— START Task data —

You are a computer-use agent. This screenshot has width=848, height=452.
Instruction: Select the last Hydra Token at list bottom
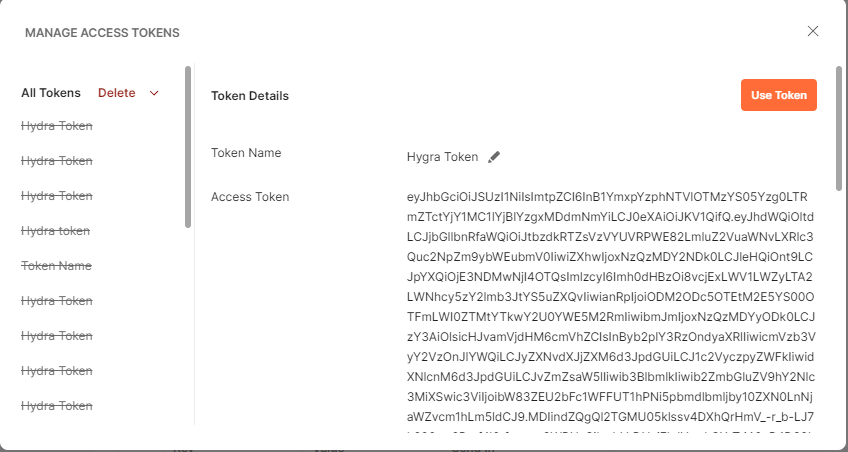pos(57,406)
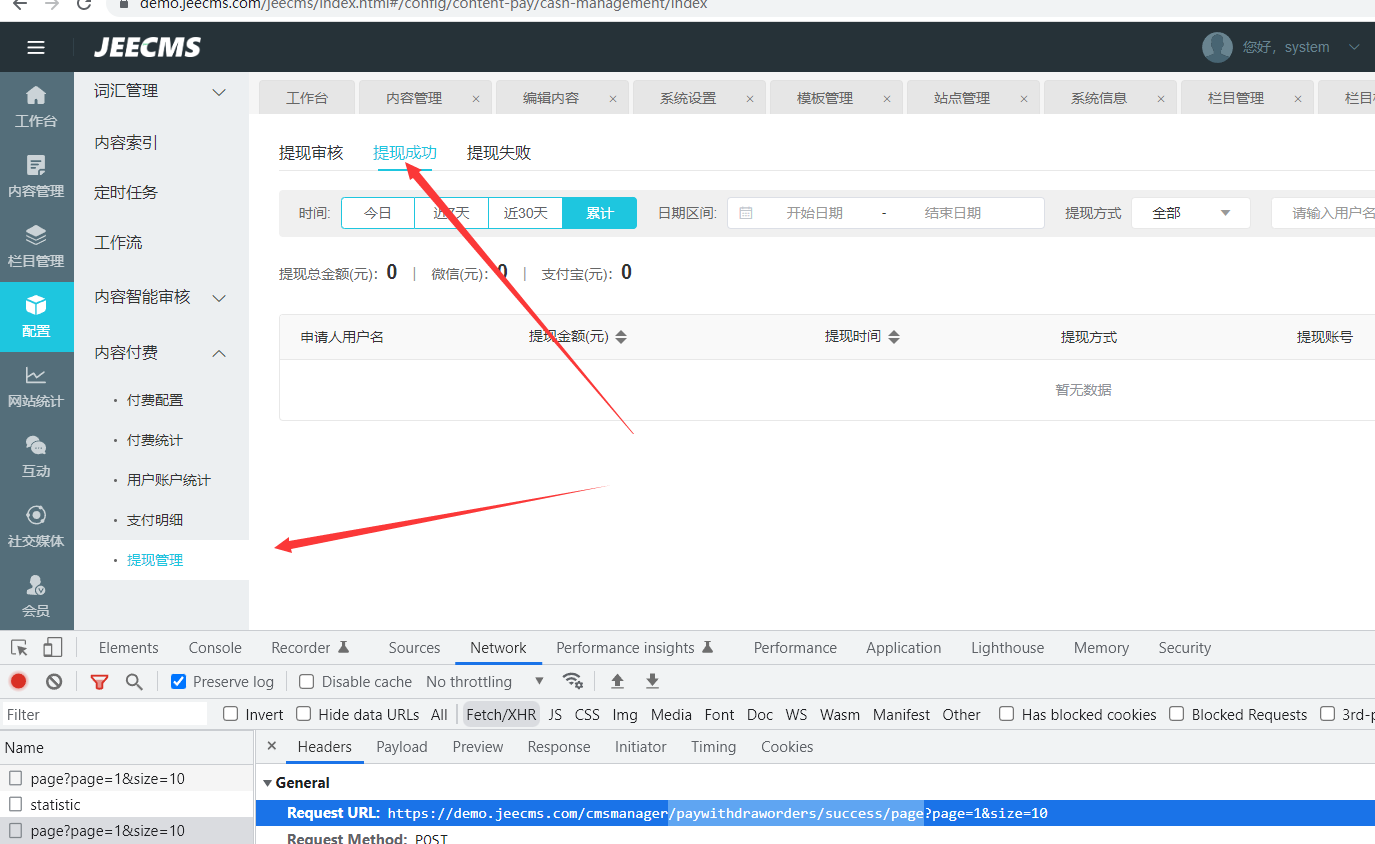Clear the network log in DevTools
Viewport: 1375px width, 844px height.
point(54,681)
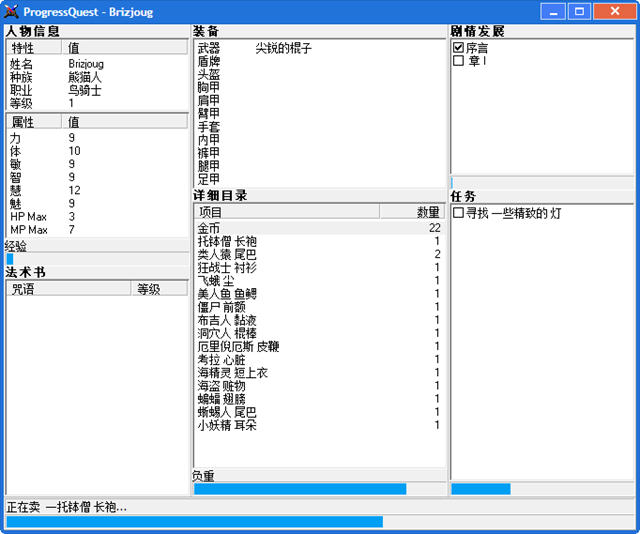Minimize the ProgressQuest window
This screenshot has width=640, height=534.
(x=553, y=11)

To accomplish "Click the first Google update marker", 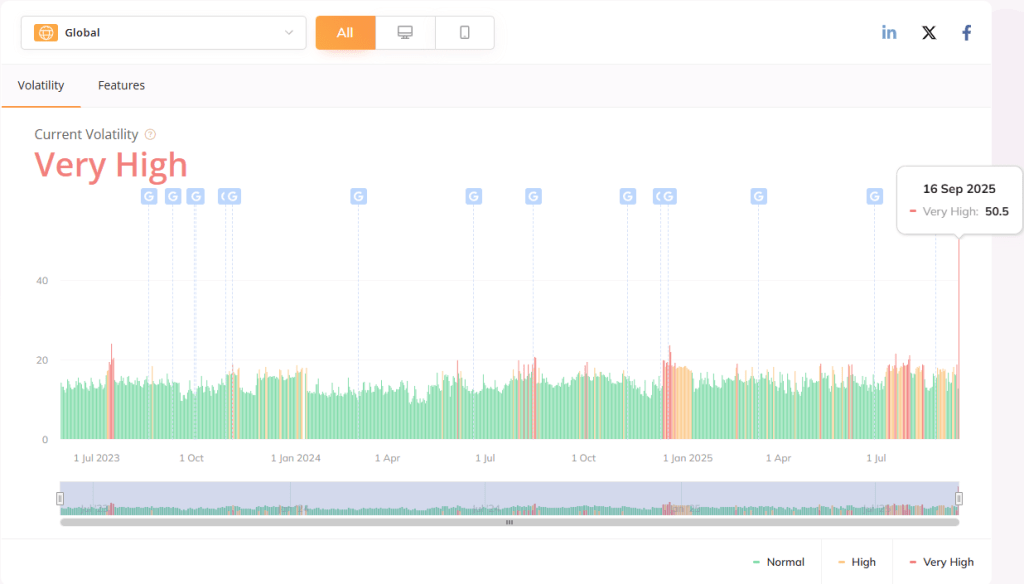I will tap(148, 196).
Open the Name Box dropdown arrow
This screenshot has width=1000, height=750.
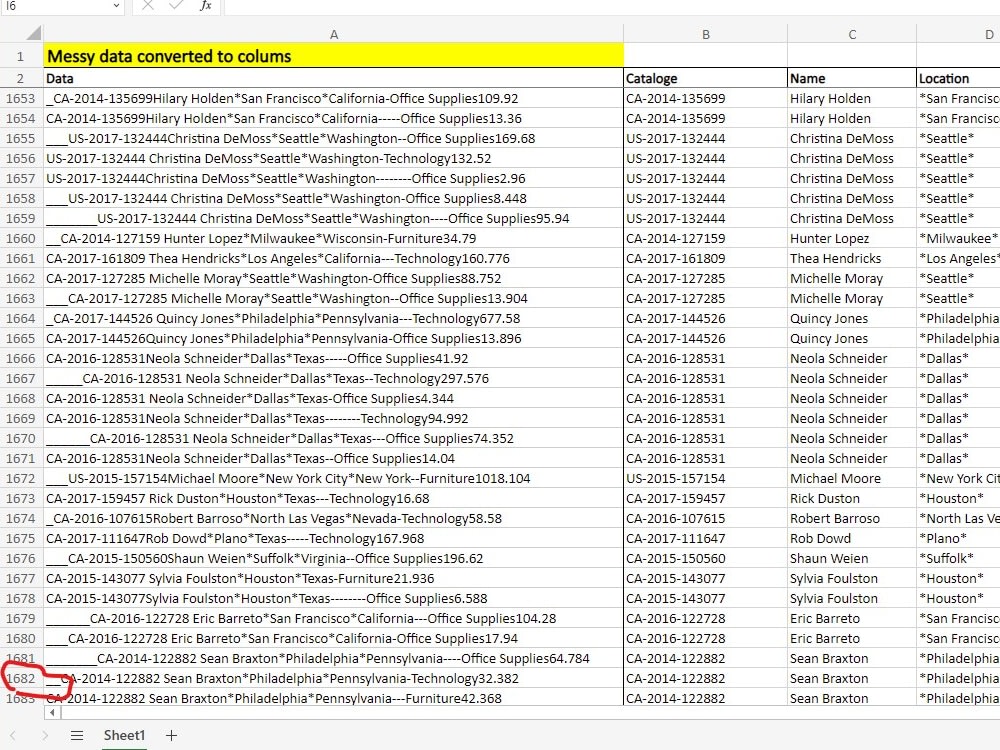click(114, 8)
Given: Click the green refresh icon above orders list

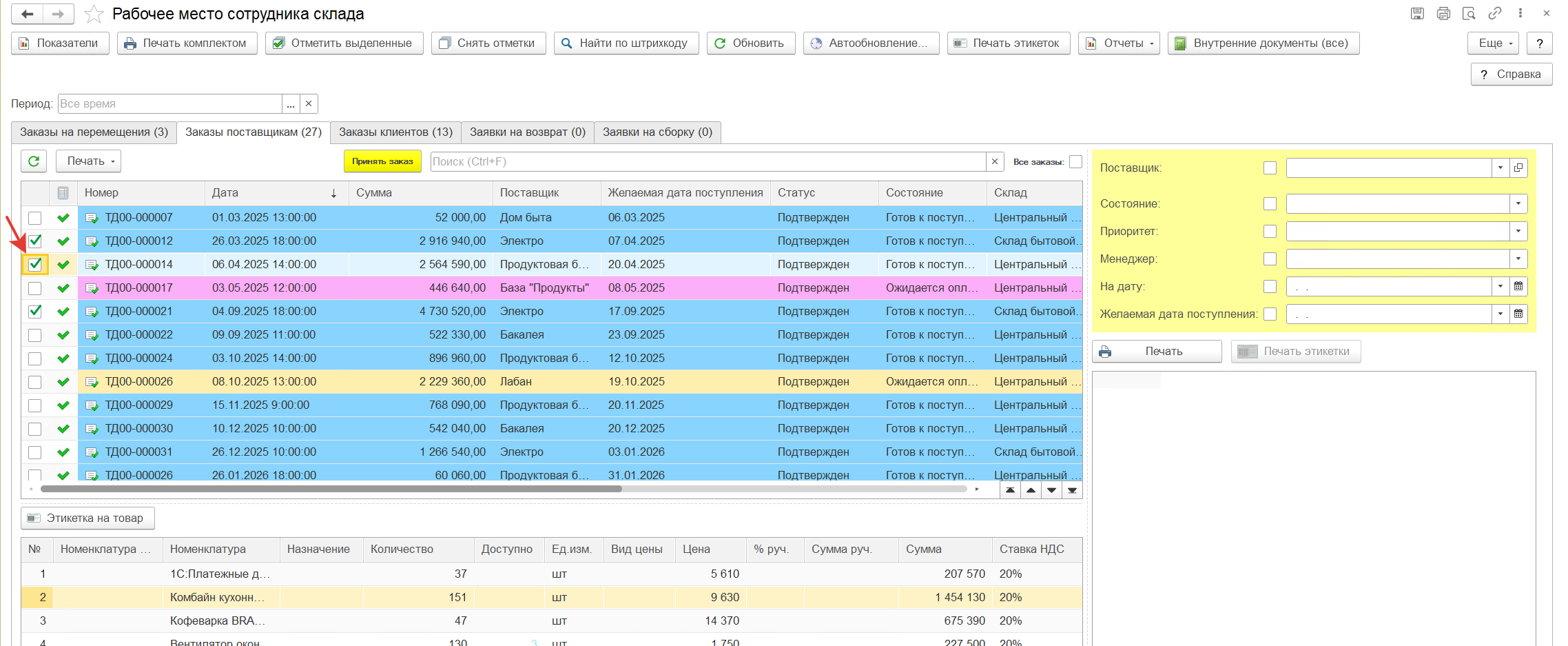Looking at the screenshot, I should (x=34, y=161).
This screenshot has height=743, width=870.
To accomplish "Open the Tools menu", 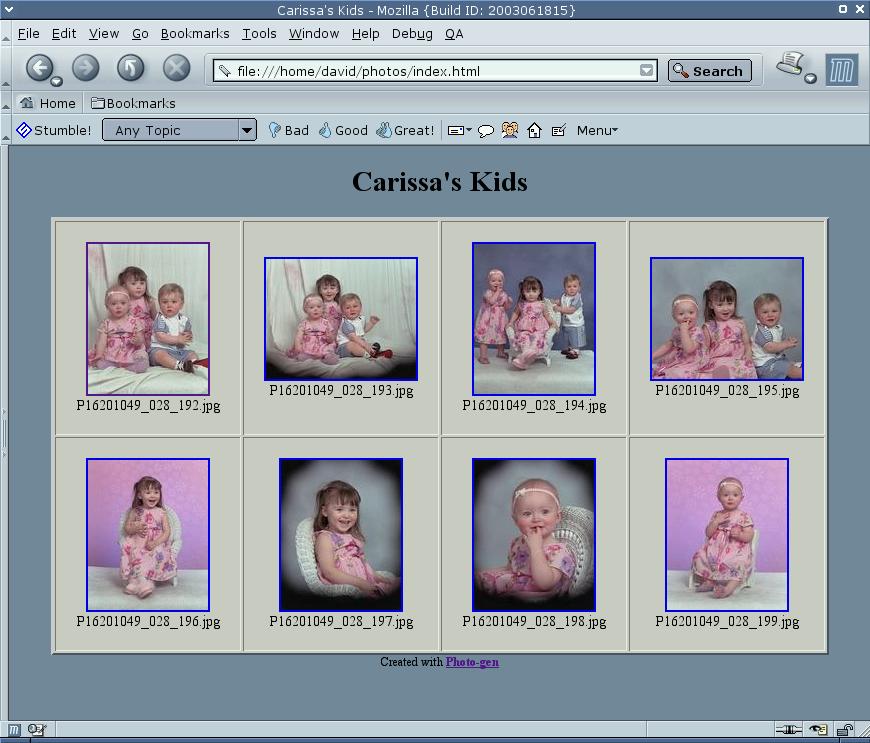I will [259, 33].
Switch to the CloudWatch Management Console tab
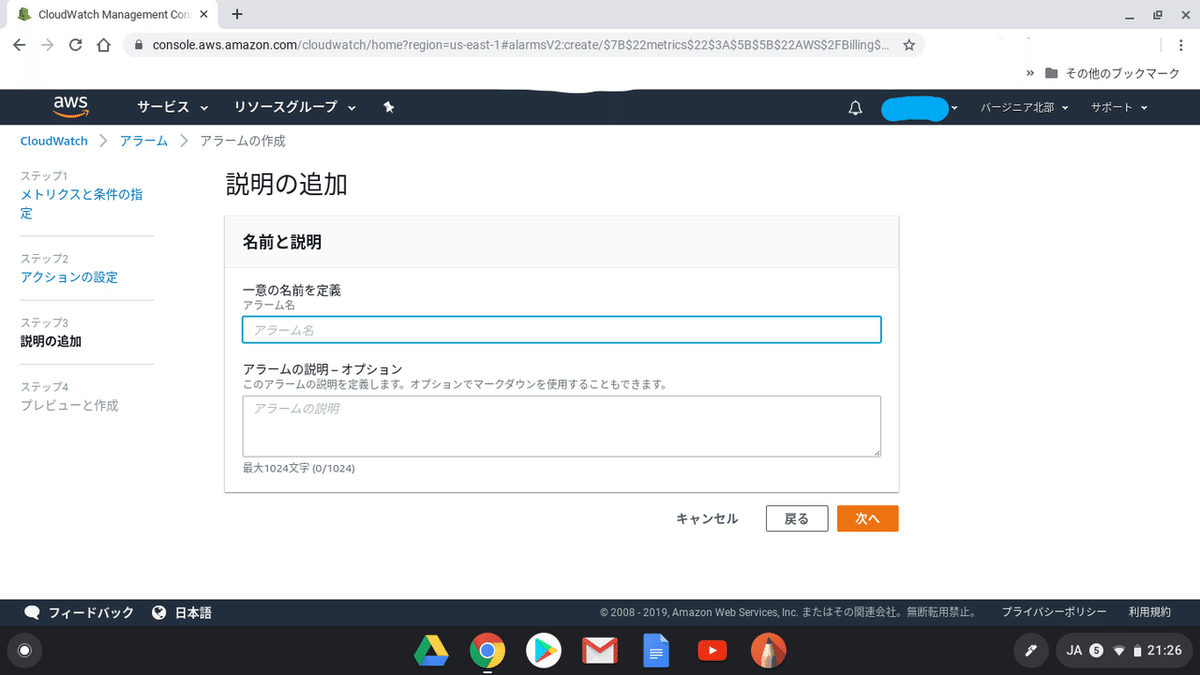This screenshot has height=675, width=1200. pos(110,14)
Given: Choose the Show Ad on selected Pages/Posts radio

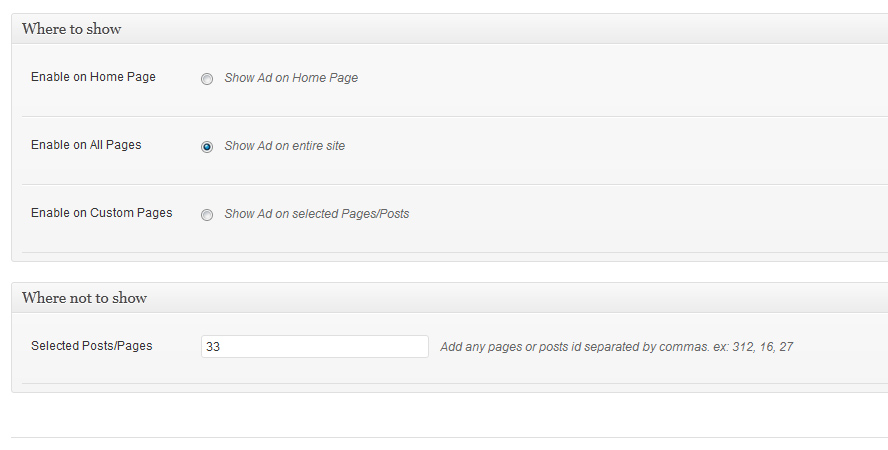Looking at the screenshot, I should tap(207, 215).
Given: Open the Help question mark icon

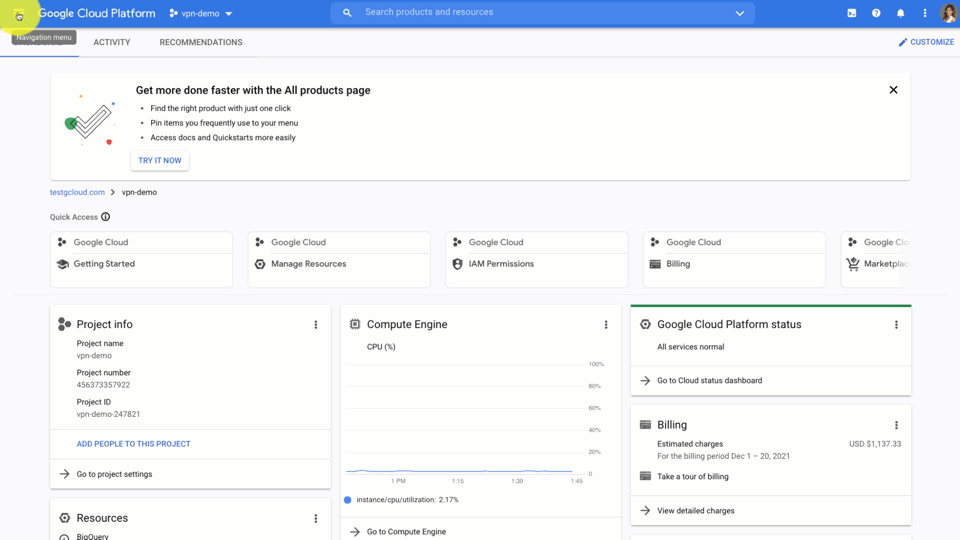Looking at the screenshot, I should 876,14.
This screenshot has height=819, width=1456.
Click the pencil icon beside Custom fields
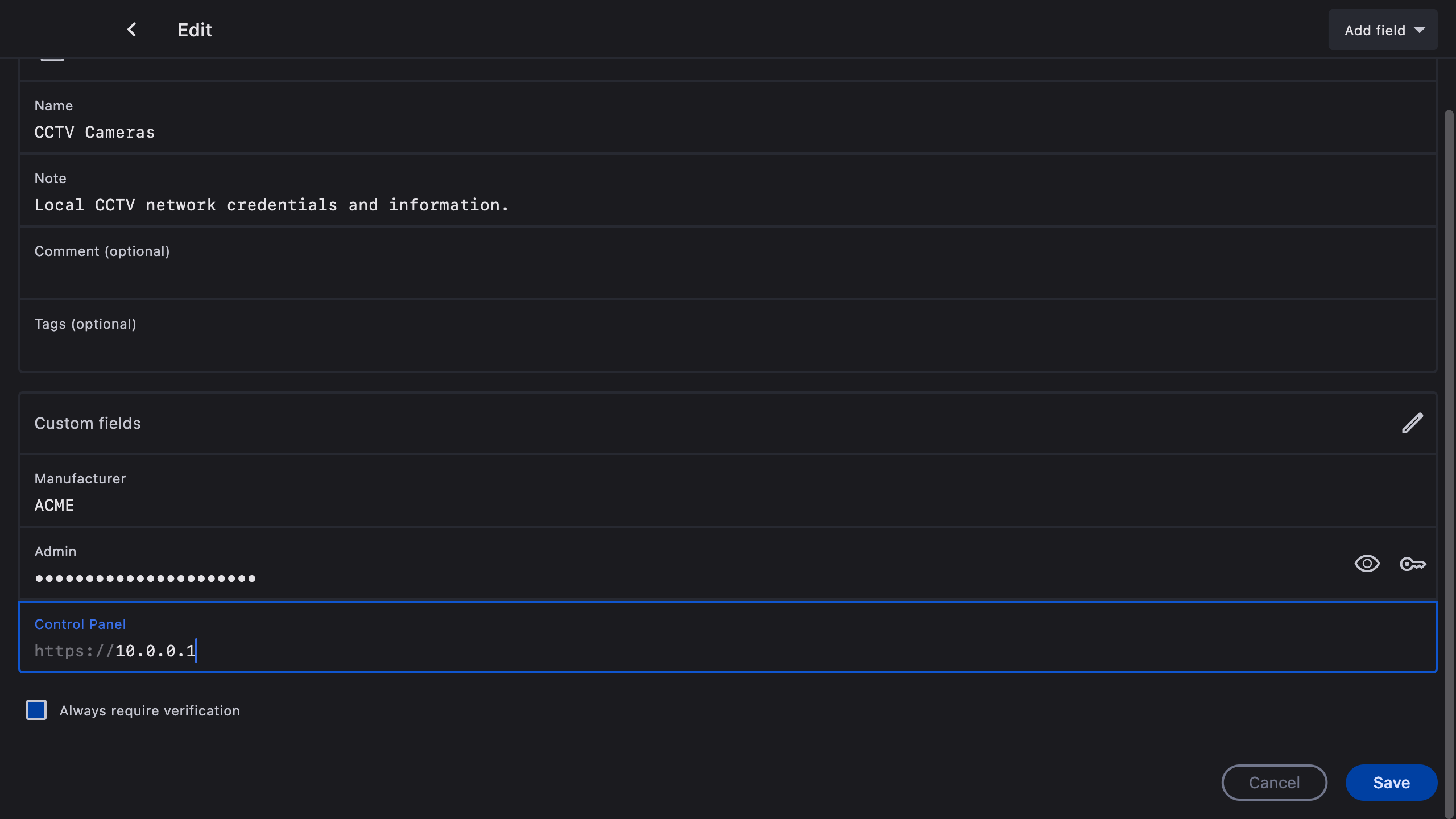[1412, 423]
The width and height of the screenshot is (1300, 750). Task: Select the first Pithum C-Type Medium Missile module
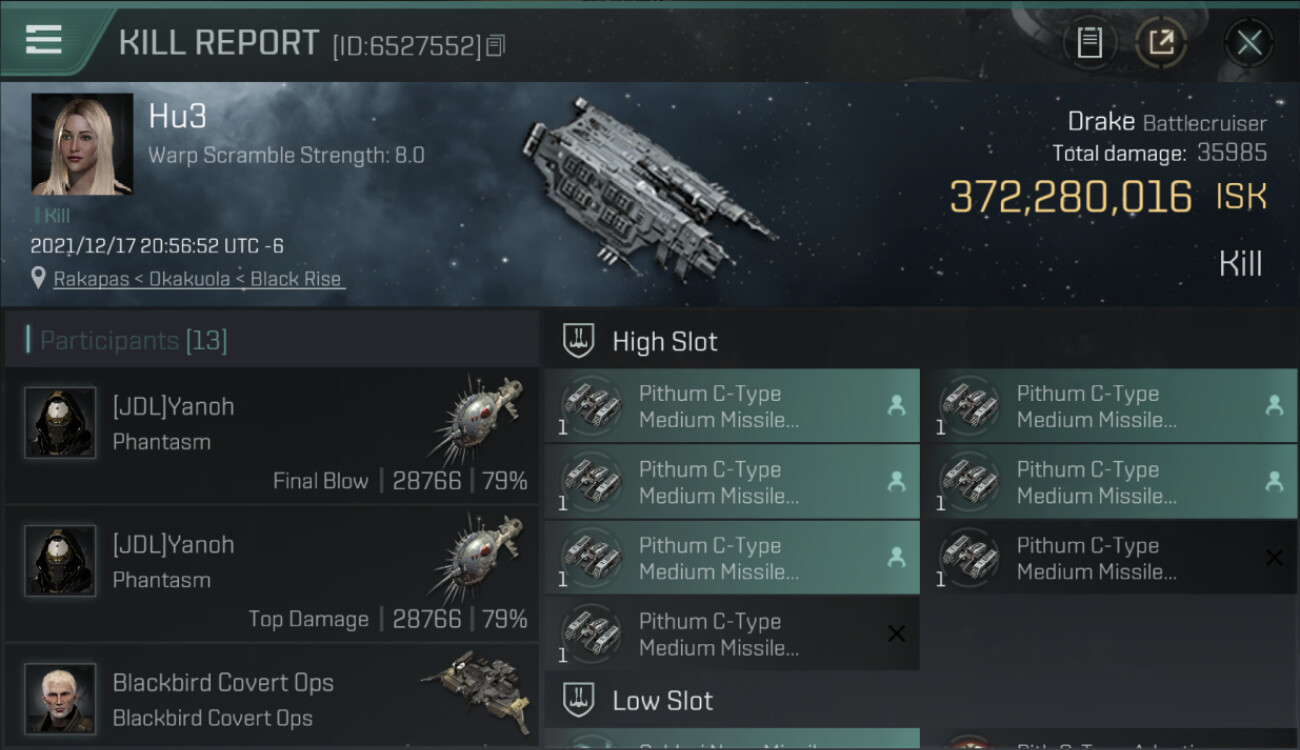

— END Task data —

Give the lines from the one containing "This screenshot has height=819, width=1456." through the end of the data as a numbered list, skipping blank lines and leaving out the pictures.

Output of the exercise:
1. This screenshot has height=819, width=1456.
2. Click the pencil icon beside Custom fields
3. [1412, 423]
4. The width and height of the screenshot is (1300, 750). Task: Select the first Pithum C-Type Medium Missile module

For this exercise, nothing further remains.